Self-Driving Vehicles Are Hitting the Roads All Over Texas, and More Could Show Up in Dallas

By Jacob Vaugn, Dallas Observer

Autonomous vehicles have been driving all over North Texas, and more could be on the way.

In 2017, Texas passed Senate Bill 2205, which opened the state’s roads to car manufactures and tech companies for testing and operating autonomous vehicles, and they’ve taken advantage of the opportunity.

Most recently, an autonomous big rig company owned by Google partnered with North America’s largest logistics firm to haul freight between Dallas and Houston on Interstate 45. C.H. Robinson, the firm, delivers some 20 million shipments every year. Now, they’ll be using Google company Waymo and its self-driving trucks to make some of those deliveries.

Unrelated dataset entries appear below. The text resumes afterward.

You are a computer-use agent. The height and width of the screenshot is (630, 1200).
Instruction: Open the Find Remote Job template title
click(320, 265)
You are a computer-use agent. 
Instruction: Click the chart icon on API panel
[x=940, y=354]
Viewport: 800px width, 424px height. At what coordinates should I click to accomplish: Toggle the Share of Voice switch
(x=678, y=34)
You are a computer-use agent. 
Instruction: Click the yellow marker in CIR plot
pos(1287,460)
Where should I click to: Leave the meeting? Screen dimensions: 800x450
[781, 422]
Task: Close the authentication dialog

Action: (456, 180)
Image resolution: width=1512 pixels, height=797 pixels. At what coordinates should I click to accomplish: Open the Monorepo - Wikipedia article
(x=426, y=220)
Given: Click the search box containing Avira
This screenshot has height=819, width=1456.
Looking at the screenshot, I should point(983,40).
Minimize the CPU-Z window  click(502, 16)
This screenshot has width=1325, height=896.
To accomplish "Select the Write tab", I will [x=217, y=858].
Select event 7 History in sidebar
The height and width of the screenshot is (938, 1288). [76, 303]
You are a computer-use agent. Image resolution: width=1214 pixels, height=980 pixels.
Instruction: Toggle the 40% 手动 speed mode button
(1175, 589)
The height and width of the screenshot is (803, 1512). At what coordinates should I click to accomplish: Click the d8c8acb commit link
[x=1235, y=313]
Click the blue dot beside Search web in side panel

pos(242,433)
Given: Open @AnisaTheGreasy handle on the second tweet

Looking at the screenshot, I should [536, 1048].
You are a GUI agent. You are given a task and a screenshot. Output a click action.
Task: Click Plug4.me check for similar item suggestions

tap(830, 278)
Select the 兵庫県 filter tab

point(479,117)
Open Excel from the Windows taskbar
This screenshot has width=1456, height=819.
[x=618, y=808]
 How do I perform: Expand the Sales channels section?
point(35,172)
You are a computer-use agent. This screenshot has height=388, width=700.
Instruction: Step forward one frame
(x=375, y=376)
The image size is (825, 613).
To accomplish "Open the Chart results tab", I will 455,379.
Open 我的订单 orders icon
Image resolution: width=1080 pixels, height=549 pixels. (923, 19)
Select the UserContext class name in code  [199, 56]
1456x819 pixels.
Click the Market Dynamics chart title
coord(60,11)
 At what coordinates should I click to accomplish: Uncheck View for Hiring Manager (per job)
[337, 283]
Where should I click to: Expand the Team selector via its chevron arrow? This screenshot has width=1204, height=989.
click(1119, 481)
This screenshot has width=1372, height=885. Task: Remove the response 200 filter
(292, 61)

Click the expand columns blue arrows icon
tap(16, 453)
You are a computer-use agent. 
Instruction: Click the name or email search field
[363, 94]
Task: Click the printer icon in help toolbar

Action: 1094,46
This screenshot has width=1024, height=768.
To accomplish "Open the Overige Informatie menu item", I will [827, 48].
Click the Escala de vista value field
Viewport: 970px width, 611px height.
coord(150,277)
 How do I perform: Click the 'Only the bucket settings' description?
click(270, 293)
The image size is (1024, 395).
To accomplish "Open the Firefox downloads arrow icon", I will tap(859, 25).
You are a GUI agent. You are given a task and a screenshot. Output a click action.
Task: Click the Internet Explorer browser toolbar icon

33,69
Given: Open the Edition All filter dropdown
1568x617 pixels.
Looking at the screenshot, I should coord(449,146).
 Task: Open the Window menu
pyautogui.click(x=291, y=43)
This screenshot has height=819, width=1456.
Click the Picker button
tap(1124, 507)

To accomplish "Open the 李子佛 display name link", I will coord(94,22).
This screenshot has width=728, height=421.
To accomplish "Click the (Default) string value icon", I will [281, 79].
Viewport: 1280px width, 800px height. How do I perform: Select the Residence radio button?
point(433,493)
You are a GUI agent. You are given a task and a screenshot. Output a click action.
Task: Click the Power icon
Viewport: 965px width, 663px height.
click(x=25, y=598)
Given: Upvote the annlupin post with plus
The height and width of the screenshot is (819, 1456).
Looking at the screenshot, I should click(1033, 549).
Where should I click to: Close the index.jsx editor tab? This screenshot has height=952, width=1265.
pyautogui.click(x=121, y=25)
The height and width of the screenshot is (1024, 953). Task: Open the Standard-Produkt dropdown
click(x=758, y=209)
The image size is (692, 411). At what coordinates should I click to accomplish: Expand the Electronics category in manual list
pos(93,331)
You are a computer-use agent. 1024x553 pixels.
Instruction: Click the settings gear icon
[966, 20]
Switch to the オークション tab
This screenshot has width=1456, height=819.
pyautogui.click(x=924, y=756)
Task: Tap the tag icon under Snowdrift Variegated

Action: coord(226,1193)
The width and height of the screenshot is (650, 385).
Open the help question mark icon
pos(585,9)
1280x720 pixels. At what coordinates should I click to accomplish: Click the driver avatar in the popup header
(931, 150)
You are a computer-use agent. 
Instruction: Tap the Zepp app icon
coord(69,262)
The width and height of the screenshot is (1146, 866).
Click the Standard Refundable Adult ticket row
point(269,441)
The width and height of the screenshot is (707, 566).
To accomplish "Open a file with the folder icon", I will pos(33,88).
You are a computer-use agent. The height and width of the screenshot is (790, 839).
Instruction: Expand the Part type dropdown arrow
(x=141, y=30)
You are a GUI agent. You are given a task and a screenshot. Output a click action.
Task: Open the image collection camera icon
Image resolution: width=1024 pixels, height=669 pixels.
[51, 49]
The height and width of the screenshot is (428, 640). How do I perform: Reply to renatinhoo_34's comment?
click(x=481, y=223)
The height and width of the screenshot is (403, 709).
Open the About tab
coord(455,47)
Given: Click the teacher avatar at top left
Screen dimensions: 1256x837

“Together, we are going to harness this emerging freight technology and its potential on behalf of customers and carriers,” Chris O’Brien, chief operating officer at C.H. Robinson, said in a press release.

Companies like J.B. Hunt and UPS have been using Waymo autonomous vehicles for some of their Texas shipments since 2021.

The Dallas City Council is also trying to entice Ford Motor Co. and Argo AI with $3 million in tax incentives to build its new self-driving vehicle factory in the Big D. Dallas is a finalist for the facility, along with two cities in California.

“This is an exciting project,” City Council member Jesse Moreno said last month after voting for the incentives. “This is an opportunity to bring 250 jobs to the Love Field-West community.”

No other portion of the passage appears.